Imagine-se o personagem dessa história: Ocorreu denúncia e há fortes indícios de desvio de verbas na instituição da qual você é, recente e temporariamente, responsável. De imediato, não sendo estúpido e acreditando minimamente nos princípios que norteiam a justiça, irá resistir às acusações. Exigirá procedimentos e protocolos legais.
Nosso personagem é filho de mãe costureira e pai operário e fez carreira na própria instituição que vem a dirigir. A “coisa” pela qual acusavam a instituição vinha de antes, quando ele não dirigia o local. Justamente por conhecer um pouquinho dos trâmites, ele já ouviu falar de um tal princípio de não autoincriminação: ninguém pode ser obrigado a fornecer algo que o possa incriminar. O texto jurídico é mais complexo, mas fica claro que ao indivíduo é dado o direito de perguntar ao investigador: – Você tem mandado? Não, então não vou te abrir minhas gavetas.
Senso comum difundido em filmes e novelas, todo criminoso se diz inocente. Até a Suzane Von Richthofen, aquela que matou os pais, se disse manipulada pelos outros dois criminosos… Então, o lance é desconfiar e – triste hábito humano – melhor condenar que investigar e julgar as verdadeiras motivações que levam autoridades a apresentarem criminosos. Jesus Cristo que o diga!
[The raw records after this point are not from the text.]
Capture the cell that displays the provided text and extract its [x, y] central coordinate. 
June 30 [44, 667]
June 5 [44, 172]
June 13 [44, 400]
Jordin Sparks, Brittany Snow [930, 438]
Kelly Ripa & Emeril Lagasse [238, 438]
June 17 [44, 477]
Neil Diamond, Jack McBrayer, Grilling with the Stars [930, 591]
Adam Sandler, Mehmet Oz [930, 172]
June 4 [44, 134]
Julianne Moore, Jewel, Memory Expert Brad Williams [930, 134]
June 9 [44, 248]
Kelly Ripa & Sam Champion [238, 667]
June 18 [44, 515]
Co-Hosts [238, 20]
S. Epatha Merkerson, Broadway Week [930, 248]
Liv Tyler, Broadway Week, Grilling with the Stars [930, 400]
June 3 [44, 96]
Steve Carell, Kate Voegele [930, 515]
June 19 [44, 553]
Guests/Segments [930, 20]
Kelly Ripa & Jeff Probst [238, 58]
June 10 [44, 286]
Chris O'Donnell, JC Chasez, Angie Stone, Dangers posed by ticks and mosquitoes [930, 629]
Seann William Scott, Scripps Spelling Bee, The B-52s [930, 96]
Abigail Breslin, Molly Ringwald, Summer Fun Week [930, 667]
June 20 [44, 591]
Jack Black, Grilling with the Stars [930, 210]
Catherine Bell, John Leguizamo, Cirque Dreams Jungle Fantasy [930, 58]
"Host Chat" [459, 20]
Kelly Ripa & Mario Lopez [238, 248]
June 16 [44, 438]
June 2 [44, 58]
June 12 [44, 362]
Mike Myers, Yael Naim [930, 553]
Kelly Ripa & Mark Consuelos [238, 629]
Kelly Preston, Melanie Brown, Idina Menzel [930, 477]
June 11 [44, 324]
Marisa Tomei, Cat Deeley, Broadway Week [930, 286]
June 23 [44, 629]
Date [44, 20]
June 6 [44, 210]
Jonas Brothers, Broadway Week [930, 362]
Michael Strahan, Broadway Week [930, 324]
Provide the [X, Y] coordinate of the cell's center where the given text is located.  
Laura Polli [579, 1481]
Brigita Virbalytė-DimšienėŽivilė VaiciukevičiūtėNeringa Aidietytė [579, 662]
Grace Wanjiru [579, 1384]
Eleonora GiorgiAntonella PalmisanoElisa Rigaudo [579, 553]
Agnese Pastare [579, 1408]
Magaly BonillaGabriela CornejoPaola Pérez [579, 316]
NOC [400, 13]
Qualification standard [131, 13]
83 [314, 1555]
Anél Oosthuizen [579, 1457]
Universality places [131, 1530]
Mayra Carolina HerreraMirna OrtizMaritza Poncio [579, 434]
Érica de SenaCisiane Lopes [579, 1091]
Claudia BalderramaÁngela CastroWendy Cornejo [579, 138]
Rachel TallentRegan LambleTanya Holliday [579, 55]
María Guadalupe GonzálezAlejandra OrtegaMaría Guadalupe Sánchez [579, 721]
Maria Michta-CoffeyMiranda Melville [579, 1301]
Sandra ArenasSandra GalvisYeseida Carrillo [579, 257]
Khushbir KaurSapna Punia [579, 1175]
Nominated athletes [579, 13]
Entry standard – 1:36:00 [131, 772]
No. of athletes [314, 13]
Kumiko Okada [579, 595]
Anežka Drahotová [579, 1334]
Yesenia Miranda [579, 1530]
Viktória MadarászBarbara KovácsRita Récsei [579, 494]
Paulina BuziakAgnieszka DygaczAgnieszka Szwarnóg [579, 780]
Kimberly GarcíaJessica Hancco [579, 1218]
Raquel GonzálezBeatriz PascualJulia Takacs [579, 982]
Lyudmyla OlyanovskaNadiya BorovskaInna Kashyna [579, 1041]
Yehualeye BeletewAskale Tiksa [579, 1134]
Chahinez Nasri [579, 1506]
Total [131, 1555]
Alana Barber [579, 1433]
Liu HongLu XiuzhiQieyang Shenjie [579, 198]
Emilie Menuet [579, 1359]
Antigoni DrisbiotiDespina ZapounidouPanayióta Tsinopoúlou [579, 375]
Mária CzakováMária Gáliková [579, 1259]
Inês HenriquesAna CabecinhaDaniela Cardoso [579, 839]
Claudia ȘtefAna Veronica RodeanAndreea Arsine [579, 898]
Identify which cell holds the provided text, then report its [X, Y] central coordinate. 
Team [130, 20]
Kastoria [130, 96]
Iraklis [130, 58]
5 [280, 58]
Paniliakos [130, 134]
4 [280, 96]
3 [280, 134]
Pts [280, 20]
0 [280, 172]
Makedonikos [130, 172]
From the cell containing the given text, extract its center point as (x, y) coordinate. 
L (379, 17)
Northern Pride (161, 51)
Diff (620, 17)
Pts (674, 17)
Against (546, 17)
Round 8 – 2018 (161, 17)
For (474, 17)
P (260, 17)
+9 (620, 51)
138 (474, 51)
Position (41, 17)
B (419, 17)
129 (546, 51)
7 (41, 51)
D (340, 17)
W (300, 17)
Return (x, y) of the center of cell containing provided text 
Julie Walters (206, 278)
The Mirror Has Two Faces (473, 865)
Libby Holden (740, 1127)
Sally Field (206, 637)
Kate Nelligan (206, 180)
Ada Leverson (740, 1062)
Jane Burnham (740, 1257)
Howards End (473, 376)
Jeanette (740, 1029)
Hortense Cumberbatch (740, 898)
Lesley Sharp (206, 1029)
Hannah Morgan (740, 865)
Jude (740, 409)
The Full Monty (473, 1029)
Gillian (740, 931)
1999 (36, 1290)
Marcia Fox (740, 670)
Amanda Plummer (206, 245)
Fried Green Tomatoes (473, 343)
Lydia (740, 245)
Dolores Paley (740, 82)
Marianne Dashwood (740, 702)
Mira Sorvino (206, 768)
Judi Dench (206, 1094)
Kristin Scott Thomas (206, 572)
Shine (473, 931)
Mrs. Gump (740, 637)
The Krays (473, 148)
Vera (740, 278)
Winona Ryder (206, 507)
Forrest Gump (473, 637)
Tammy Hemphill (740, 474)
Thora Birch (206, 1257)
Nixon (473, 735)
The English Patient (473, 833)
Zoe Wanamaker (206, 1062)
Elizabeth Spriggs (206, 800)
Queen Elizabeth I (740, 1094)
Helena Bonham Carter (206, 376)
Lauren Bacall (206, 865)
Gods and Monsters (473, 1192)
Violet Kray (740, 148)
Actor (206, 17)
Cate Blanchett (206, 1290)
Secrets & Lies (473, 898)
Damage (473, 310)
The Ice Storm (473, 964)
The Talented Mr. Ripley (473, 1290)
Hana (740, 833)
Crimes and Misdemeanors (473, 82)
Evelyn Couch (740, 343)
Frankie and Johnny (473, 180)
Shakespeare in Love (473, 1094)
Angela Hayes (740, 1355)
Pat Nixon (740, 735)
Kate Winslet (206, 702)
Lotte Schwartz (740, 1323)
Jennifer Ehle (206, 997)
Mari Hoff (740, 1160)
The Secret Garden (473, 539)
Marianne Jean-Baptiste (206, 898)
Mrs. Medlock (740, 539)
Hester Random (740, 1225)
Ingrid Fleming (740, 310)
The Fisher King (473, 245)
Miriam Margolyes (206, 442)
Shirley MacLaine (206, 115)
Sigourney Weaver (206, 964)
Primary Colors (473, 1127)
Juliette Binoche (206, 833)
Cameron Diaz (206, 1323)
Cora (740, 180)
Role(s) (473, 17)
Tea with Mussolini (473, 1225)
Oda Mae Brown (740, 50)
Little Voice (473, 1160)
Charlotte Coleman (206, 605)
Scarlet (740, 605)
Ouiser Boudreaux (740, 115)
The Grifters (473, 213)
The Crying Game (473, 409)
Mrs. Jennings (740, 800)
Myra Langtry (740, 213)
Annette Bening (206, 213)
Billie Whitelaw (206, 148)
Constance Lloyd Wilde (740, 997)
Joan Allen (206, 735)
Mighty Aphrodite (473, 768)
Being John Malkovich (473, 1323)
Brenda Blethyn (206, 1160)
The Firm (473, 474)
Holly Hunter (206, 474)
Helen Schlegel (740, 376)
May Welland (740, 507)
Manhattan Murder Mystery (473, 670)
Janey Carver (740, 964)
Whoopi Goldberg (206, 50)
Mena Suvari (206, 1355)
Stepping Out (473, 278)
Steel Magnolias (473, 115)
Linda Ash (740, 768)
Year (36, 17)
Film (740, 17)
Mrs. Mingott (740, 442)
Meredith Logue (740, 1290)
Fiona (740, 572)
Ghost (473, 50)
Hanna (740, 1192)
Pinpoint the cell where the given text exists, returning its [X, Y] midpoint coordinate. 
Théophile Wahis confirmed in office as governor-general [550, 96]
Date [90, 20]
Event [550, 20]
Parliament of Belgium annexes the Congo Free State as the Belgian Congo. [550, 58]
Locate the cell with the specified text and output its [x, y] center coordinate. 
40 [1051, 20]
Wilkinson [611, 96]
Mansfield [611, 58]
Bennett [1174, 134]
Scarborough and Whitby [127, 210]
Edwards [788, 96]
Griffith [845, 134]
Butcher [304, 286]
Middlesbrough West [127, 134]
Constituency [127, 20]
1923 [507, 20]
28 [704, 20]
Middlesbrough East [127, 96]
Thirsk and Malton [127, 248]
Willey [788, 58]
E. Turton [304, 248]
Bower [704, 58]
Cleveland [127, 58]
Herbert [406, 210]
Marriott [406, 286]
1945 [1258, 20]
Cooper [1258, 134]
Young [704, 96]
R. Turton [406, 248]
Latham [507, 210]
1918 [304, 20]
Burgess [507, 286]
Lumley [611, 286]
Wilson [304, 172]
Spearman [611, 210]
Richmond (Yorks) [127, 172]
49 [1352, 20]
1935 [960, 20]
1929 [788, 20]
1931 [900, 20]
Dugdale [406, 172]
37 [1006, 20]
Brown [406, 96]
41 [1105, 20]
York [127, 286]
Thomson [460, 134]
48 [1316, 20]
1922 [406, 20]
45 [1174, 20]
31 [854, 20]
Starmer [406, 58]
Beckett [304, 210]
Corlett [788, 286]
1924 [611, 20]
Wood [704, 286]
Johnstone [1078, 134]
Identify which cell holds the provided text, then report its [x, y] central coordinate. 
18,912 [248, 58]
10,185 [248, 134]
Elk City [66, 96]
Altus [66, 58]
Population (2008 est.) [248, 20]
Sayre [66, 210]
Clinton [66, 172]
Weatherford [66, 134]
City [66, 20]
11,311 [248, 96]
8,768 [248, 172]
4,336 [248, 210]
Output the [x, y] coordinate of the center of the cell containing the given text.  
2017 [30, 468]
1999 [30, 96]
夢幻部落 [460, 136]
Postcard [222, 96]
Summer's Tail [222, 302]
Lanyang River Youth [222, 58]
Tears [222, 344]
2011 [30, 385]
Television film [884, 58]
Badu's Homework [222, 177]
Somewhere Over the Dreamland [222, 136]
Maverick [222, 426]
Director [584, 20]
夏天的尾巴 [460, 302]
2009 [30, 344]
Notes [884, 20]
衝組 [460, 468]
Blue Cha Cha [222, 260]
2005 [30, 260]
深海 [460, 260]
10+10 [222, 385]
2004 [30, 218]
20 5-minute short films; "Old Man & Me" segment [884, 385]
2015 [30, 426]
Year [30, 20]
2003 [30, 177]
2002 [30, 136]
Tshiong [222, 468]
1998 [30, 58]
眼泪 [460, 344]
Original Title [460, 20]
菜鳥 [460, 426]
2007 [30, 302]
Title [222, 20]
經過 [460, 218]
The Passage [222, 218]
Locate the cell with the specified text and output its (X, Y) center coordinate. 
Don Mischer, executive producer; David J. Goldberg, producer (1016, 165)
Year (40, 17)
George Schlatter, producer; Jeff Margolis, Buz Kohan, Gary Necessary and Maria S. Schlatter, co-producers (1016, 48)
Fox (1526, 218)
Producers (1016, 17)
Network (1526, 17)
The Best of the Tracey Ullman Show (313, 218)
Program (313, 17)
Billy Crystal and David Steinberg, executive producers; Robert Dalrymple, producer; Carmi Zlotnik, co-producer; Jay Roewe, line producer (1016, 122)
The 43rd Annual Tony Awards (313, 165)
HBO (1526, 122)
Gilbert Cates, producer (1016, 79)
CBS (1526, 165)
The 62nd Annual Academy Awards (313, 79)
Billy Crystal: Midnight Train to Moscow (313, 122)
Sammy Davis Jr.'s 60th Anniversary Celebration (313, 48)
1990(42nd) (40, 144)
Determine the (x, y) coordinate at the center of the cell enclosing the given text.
Como nosso personagem estava dificultando a vida dos investigadores, coisas aconteceram. Nas paredes da instituição apareceram pichações dando como certo o roubo e exigindo solução: “ladrões devolvam os oitenta milhões”! As autoridades tocam a pressionar, o personagem é afastado do trabalho e por obstruir a justiça é levado preso. Obstruir é uma palavra incrível, como várias outras usadas pela justiça. Imagina se o profissional de direito irá usar termos comuns, tipo impedir, atrapalhar, dificultar… Obstruir! É muito mais forte.
E por obstruir a justiça nosso personagem tem sua instituição invadida por 115 policiais – CENTO E QUINZE!!! – sendo preso, levado para uma penitenciária com pés acorrentados, mãos algemadas e submetido a revista íntima. Aqui cabe um aparte: a justiça jamais olha o que há no cu do sujeito; ela inspeciona cavidades corporais… Sorry, mas tenho muitas cavidades; orelhas, nariz, boca, olhos, uretra e, para ser minimamente elegante, ânus. Cabe especificar onde ocorre a revista.
Pouco depois, no interessante jogo que é o entra e sai da justiça, nosso personagem foi liberado, mas jamais voltou a entrar na instituição onde estudou e trabalhou. Nas ruas era chamado de ladrão, corrupto. Cometeu suicídio em 2017.
Hoje, 23.02.2021, vem à tona outra parte da história. Nosso personagem era Reitor da Universidade Federal de Santa Catarina. Não seria fácil prender um homem nessa posição (pés acorrentados! Mãos algemadas! Revista íntima!). Aí, segundo material divulgado por Mônica Bergamo, uma delegada forjou um depoimento de testemunha que ela não inquiriu, “com escrivão e tudo”. Forjou é palavra chic para falsificação. Todos sabemos, falsificar é coisa de bandido. A delegada forjou e não o fez sozinha, há um escrivão na jogada. Esse depoimento consta do inquérito que leva à prisão do Reitor. Tempos depois, a advogada recebeu um cargo no Ministério da Justiça.
Já Luiz Carlos Cancellier de Olivo, o reitor… O cara já morreu, então… hoje tem eliminação do BBB. E o Brasil segue.
Notas:
Se você não gosta de inverdades (substantivo leve para não tachar o sujeito de mentiroso) e deseja maiores informações, comece pelas notícias de hoje clicando aqui e aqui.
E o Brasil segue. Urgente. Ou, no campo semântico do Direito: célere. Já para a justiça…remansoso.